Immerhin: Die EU und Deutschland haben die gesetzlichen Anforderungen seitdem deutlich verschärft. Produkte für Kinder müssen der DSGVO entsprechen und Eltern müssen jederzeit alle aufgezeichneten Daten löschen können. Trotzdem tauchen auf diversen Marktplätzen immer wieder Spielzeuge auf, die keinerlei Standards erfüllen – insbesondere, wenn sie fernab offiziell geprüfter Händler verkauft werden.
Wegen fehlender Passwortsicherung kann ein vernetztes Spielzeug in Deutschland schnell als illegales Abhörgerät eingestuft werden.
So erkennen Sie riskantes Spielzeug und schützen Ihr Zuhause
Nicht jedes digitale Spielzeug ist automatisch gefährlich. Dennoch sollten Sie als Eltern auf diese Warnsignale achten:
- Das Spielzeug hat ein Mikrofon, aber keinerlei Anzeige für eine laufende Aufnahme.
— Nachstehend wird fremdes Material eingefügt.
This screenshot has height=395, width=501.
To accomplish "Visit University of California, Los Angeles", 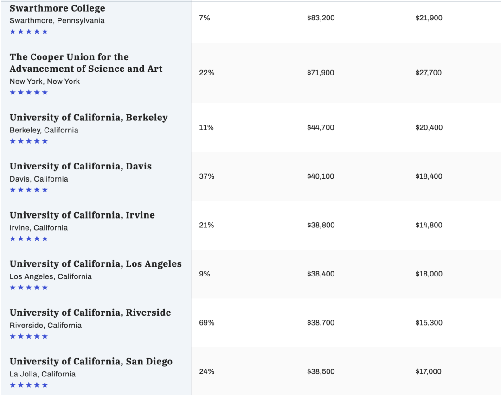I will click(96, 264).
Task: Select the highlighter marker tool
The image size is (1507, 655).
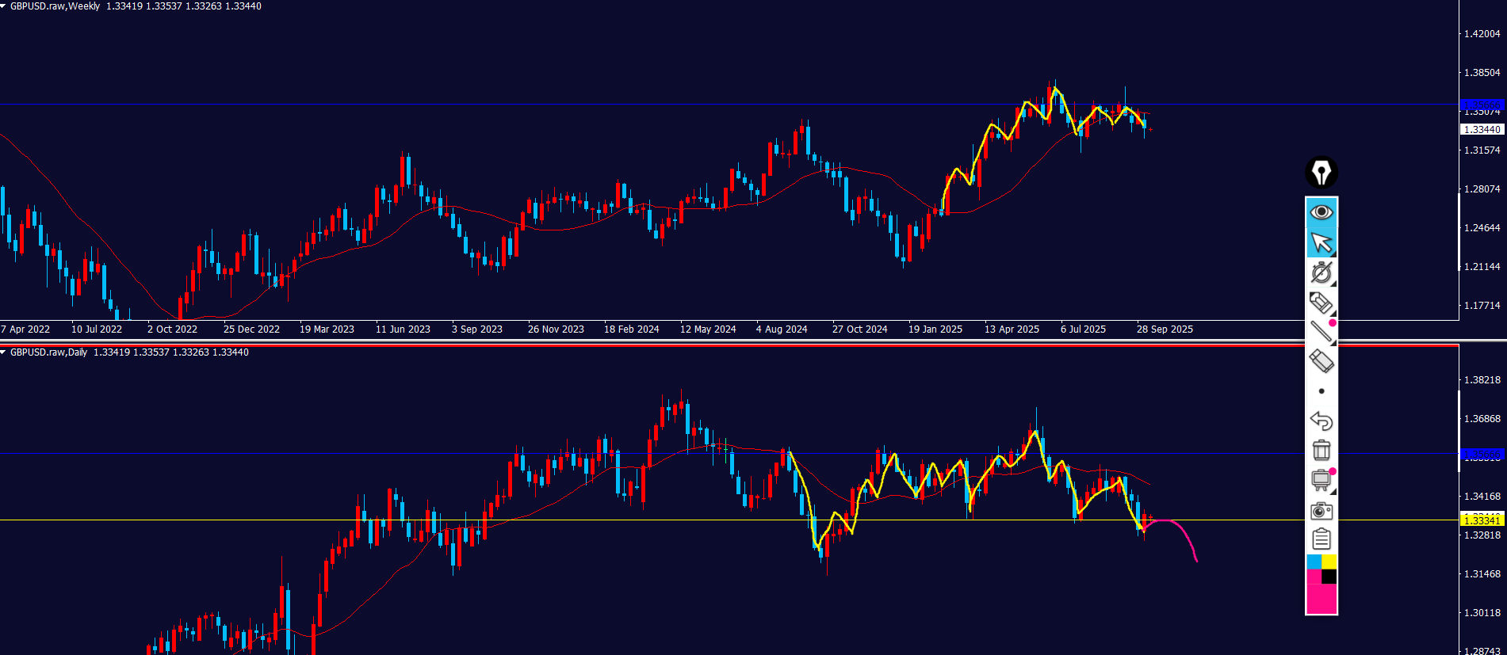Action: tap(1321, 303)
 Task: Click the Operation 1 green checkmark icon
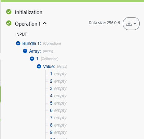tap(9, 23)
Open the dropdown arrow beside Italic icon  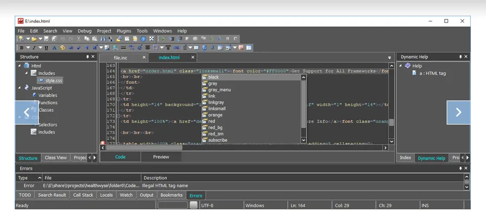[40, 48]
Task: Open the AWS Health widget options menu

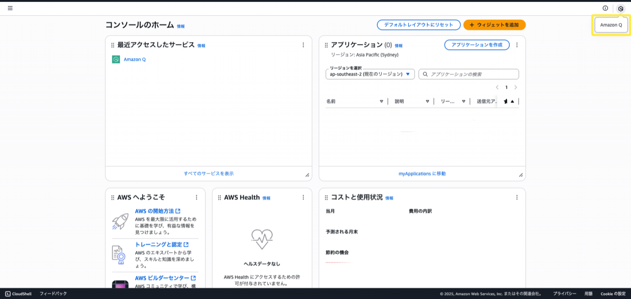Action: click(x=303, y=198)
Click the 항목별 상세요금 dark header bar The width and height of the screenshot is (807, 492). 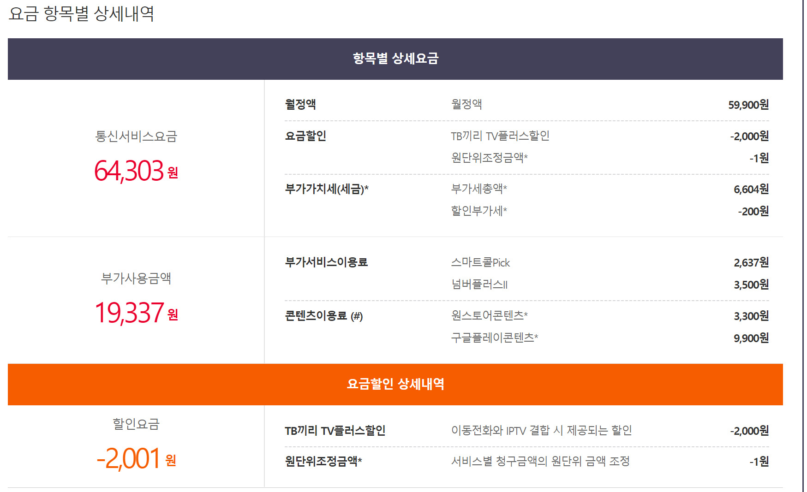coord(395,59)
- Für die Inbetriebnahme wird eine App verlangt, die weitreichende Rechte wie Kamera-, Kontakt- oder Standortzugriff einfordert.
- Der Hersteller gibt keine transparenten Hinweise, wie und wo die Daten gespeichert werden und wer darauf zugreifen darf.
- Der Speicherort der Daten ist nicht eindeutig (z.B. auf Servern außerhalb der EU, etwa in Asien oder den USA).
Experten empfehlen ausdrücklich, vor einem Kauf die App-Berechtigungen und Online-Bewertungen genau zu prüfen. Fehlen Prüfsiegel wie CE oder TÜV und ist das Impressum lückenhaft, sollten Sie lieber Abstand nehmen. Einen zusätzlichen Sicherheitscheck bieten Datenbanken wie das europäische RAPEX-System („Safety Gate“ seit 2024), in dem gefährliche Produkte öffentlich gemeldet werden.
Technik kann das Kinderzimmer bereichern, aber sie verlangt Aufmerksamkeit und gesunden Respekt. Zuhause soll ein sicherer Ort bleiben – nicht nur vor physischen, sondern auch vor digitalen Bedrohungen.